AIM OF THE TASK: Transcribe all records below exactly, without images.

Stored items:
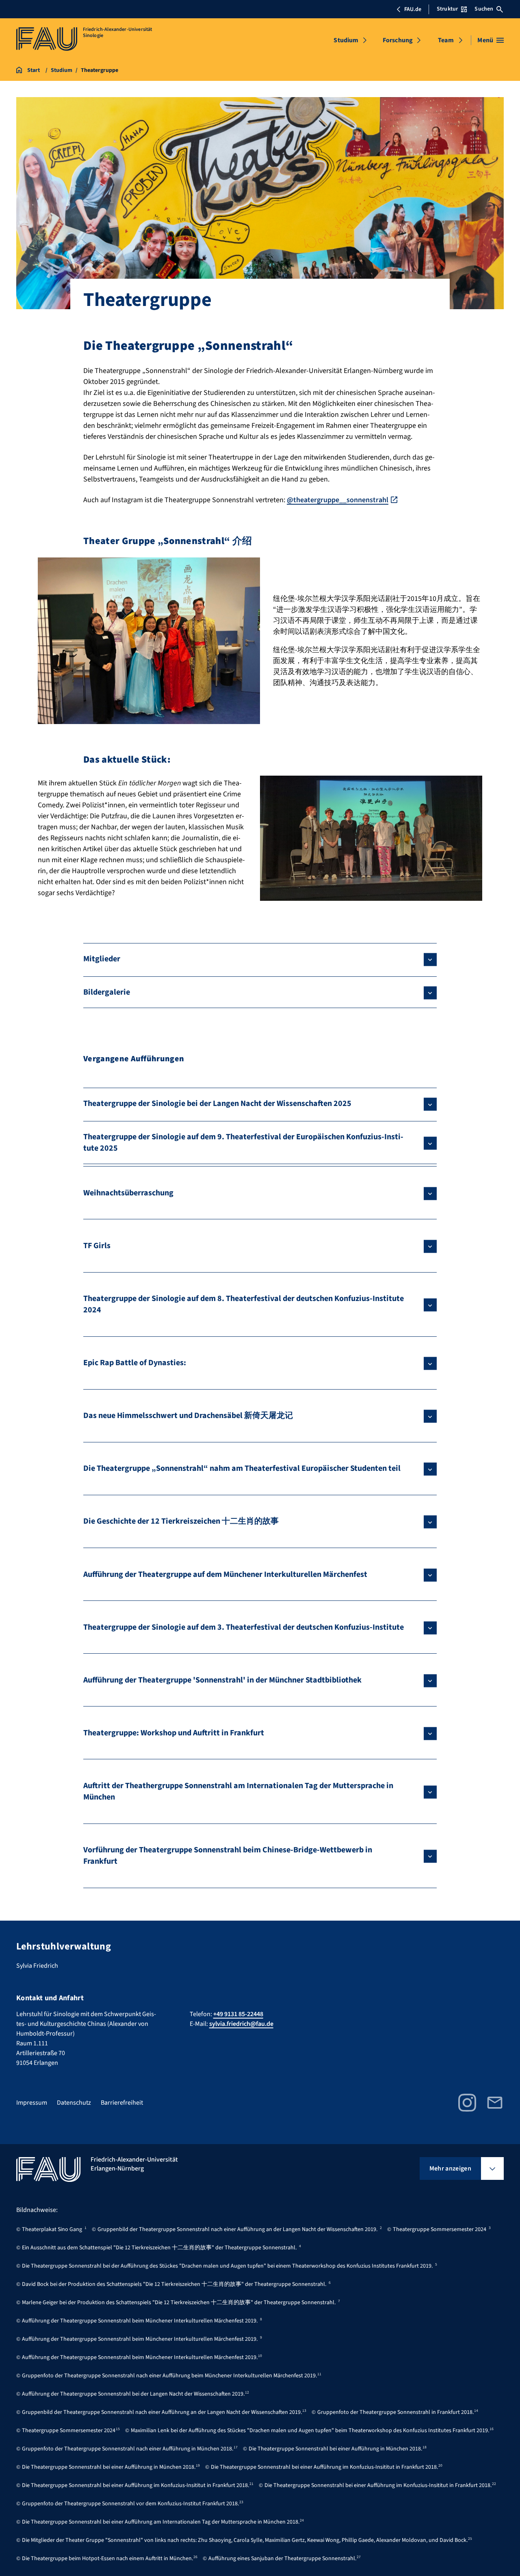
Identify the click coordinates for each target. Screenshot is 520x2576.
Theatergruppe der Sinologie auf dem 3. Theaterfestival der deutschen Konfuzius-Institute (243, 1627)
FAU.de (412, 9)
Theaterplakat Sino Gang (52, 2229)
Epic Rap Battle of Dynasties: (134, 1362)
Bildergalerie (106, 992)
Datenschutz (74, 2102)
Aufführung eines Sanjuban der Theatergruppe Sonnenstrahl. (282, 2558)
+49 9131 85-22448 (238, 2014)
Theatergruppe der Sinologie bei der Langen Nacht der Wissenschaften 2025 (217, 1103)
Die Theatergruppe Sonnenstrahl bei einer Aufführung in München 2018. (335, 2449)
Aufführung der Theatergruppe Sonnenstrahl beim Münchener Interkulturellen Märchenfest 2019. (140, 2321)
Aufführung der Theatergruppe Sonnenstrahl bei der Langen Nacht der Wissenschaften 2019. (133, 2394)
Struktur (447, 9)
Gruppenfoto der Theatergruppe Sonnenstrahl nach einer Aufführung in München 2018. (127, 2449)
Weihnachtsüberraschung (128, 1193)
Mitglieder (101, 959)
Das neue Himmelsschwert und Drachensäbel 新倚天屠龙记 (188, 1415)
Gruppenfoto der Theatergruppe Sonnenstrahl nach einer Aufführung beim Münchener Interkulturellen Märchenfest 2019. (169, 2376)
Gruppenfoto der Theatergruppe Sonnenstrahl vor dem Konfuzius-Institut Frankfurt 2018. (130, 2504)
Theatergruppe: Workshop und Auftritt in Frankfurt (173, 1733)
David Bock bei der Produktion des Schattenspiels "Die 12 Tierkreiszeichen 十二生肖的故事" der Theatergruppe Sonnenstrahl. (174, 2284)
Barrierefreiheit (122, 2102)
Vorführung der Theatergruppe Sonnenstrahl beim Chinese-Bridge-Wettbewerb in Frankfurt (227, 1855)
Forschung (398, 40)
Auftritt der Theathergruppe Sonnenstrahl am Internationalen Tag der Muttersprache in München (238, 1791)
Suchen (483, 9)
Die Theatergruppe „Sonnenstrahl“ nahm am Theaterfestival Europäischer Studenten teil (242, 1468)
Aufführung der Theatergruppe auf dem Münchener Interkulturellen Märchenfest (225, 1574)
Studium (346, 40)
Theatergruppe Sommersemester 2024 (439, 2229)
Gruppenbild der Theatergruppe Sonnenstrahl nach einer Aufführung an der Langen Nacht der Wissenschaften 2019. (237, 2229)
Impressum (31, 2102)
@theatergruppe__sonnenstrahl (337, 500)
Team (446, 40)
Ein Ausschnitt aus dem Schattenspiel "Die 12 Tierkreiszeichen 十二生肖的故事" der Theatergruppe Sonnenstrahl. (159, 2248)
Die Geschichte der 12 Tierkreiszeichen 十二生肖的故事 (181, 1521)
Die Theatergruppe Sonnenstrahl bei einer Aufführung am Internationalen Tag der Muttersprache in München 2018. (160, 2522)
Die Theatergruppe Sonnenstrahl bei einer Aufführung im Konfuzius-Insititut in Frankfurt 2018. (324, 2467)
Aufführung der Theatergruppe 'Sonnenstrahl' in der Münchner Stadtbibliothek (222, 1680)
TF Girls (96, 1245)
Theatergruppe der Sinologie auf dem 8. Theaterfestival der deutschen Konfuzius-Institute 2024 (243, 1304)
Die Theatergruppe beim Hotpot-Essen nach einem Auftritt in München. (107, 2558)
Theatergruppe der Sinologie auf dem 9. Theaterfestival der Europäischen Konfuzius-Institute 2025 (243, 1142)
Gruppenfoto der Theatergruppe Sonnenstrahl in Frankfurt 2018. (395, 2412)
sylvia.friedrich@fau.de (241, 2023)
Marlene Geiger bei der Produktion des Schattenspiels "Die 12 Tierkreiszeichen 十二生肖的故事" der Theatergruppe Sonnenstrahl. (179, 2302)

EXERCISE RESULT:
Identify the click coordinates for each target. Screenshot is 520x2576.
Theatergruppe der Sinologie auf dem 3. Theaterfestival der deutschen Konfuzius-Institute (243, 1627)
FAU.de (412, 9)
Theaterplakat Sino Gang (52, 2229)
Epic Rap Battle of Dynasties: (134, 1362)
Bildergalerie (106, 992)
Datenschutz (74, 2102)
Aufführung eines Sanjuban der Theatergruppe Sonnenstrahl. (282, 2558)
+49 9131 85-22448 (238, 2014)
Theatergruppe der Sinologie bei der Langen Nacht der Wissenschaften 2025 (217, 1103)
Die Theatergruppe Sonnenstrahl bei einer Aufführung in München 2018. (335, 2449)
Aufführung der Theatergruppe Sonnenstrahl beim Münchener Interkulturellen Märchenfest 2019. (140, 2321)
Aufführung der Theatergruppe Sonnenstrahl bei der Langen Nacht der Wissenschaften 2019. (133, 2394)
Struktur (447, 9)
Gruppenfoto der Theatergruppe Sonnenstrahl nach einer Aufführung in München 2018. (127, 2449)
Weihnachtsüberraschung (128, 1193)
Mitglieder (101, 959)
Das neue Himmelsschwert und Drachensäbel 新倚天屠龙记 (188, 1415)
Gruppenfoto der Theatergruppe Sonnenstrahl nach einer Aufführung beim Münchener Interkulturellen Märchenfest 2019. (169, 2376)
Gruppenfoto der Theatergruppe Sonnenstrahl vor dem Konfuzius-Institut Frankfurt 2018. (130, 2504)
Theatergruppe: Workshop und Auftritt in Frankfurt (173, 1733)
David Bock bei der Produktion des Schattenspiels "Die 12 Tierkreiszeichen 十二生肖的故事" der Theatergruppe Sonnenstrahl. (174, 2284)
Barrierefreiheit (122, 2102)
Vorführung der Theatergruppe Sonnenstrahl beim Chinese-Bridge-Wettbewerb in Frankfurt (227, 1855)
Forschung (398, 40)
Auftritt der Theathergruppe Sonnenstrahl am Internationalen Tag der Muttersprache in München (238, 1791)
Suchen (483, 9)
Die Theatergruppe „Sonnenstrahl“ nahm am Theaterfestival Europäischer Studenten teil (242, 1468)
Aufführung der Theatergruppe auf dem Münchener Interkulturellen Märchenfest (225, 1574)
Studium (346, 40)
Theatergruppe Sommersemester 2024 (439, 2229)
Gruppenbild der Theatergruppe Sonnenstrahl nach einer Aufführung an der Langen Nacht der Wissenschaften 2019. (237, 2229)
Impressum (31, 2102)
@theatergruppe__sonnenstrahl (337, 500)
Team (446, 40)
Ein Ausschnitt aus dem Schattenspiel "Die 12 Tierkreiszeichen 十二生肖的故事" der Theatergruppe Sonnenstrahl. (159, 2248)
Die Geschichte der 12 Tierkreiszeichen 十二生肖的故事 (181, 1521)
Die Theatergruppe Sonnenstrahl bei einer Aufführung am Internationalen Tag der Muttersprache in München 2018. (160, 2522)
Die Theatergruppe Sonnenstrahl bei einer Aufführung im Konfuzius-Insititut in Frankfurt 2018. (324, 2467)
Aufführung der Theatergruppe 'Sonnenstrahl' in der Münchner Stadtbibliothek (222, 1680)
TF Girls (96, 1245)
Theatergruppe der Sinologie auf dem 8. Theaterfestival der deutschen Konfuzius-Institute 2024 (243, 1304)
Die Theatergruppe beim Hotpot-Essen nach einem Auftritt in München. (107, 2558)
Theatergruppe der Sinologie auf dem 9. Theaterfestival der Europäischen Konfuzius-Institute 2025 (243, 1142)
Gruppenfoto der Theatergruppe Sonnenstrahl in Frankfurt 2018. (395, 2412)
sylvia.friedrich@fau.de (241, 2023)
Marlene Geiger bei der Produktion des Schattenspiels "Die 12 Tierkreiszeichen 十二生肖的故事" der Theatergruppe Sonnenstrahl. (179, 2302)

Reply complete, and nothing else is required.